[Start of Attachment]

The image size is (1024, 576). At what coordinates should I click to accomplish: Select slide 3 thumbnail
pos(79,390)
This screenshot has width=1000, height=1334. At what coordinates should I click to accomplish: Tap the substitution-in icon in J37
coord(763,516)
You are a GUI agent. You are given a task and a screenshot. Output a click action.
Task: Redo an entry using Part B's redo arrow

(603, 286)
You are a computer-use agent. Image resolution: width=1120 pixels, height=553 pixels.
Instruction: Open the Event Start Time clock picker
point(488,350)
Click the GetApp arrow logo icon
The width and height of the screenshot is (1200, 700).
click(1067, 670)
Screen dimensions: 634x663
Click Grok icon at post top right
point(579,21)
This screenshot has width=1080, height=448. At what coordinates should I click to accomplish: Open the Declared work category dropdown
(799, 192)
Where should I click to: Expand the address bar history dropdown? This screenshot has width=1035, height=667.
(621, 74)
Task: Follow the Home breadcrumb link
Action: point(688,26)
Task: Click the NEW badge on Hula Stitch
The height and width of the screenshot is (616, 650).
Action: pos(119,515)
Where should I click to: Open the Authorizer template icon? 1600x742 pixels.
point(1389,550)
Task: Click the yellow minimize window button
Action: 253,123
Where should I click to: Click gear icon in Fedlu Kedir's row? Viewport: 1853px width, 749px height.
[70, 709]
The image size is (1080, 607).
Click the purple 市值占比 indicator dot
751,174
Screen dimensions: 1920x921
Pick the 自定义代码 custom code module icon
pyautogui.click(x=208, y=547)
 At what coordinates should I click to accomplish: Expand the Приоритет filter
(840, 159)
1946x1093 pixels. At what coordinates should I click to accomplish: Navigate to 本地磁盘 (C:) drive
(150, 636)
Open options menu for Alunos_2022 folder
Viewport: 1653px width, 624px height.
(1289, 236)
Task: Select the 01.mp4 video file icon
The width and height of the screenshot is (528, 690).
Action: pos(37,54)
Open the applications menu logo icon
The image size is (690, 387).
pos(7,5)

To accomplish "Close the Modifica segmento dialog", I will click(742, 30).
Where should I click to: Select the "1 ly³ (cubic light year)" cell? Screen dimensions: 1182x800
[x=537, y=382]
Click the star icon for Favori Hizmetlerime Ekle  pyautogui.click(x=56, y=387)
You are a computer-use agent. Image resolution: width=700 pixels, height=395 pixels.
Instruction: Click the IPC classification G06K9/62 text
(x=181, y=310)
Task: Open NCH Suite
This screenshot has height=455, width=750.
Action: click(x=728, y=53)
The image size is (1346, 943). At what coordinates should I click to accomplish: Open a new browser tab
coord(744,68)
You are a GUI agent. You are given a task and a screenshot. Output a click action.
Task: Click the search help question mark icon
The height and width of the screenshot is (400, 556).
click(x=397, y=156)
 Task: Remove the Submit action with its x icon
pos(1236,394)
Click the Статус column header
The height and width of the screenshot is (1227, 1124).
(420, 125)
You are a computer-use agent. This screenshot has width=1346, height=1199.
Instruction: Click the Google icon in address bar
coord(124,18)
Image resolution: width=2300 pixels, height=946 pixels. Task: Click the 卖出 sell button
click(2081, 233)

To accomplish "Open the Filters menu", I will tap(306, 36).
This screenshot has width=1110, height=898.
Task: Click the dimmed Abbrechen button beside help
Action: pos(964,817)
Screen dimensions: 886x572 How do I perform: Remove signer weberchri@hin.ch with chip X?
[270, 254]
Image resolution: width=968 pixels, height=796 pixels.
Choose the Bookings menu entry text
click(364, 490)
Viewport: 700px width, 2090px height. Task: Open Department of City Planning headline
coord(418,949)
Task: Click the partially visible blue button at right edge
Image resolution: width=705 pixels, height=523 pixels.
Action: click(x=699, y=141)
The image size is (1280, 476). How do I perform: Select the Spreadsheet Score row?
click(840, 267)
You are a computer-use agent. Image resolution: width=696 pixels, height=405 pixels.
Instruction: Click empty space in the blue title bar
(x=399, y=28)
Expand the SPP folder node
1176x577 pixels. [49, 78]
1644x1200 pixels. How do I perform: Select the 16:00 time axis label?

[End of Attachment]

What you need to do
Nothing but the lines with "agent" should be returned, copied from the entries above.

Answer to this exercise
You are a GUI agent. You are given a task and a screenshot. Output a click action.
You are a computer-use agent. Image resolution: width=1120 pixels, height=553 pixels.
You are a computer-use agent. Image resolution: width=700 pixels, height=395 pixels.
You are a GUI agent. You are given a task and a screenshot. Output a click action.
You are a computer-use agent. This screenshot has width=1346, height=1199.
You are a computer-use agent. Image resolution: width=696 pixels, height=405 pixels.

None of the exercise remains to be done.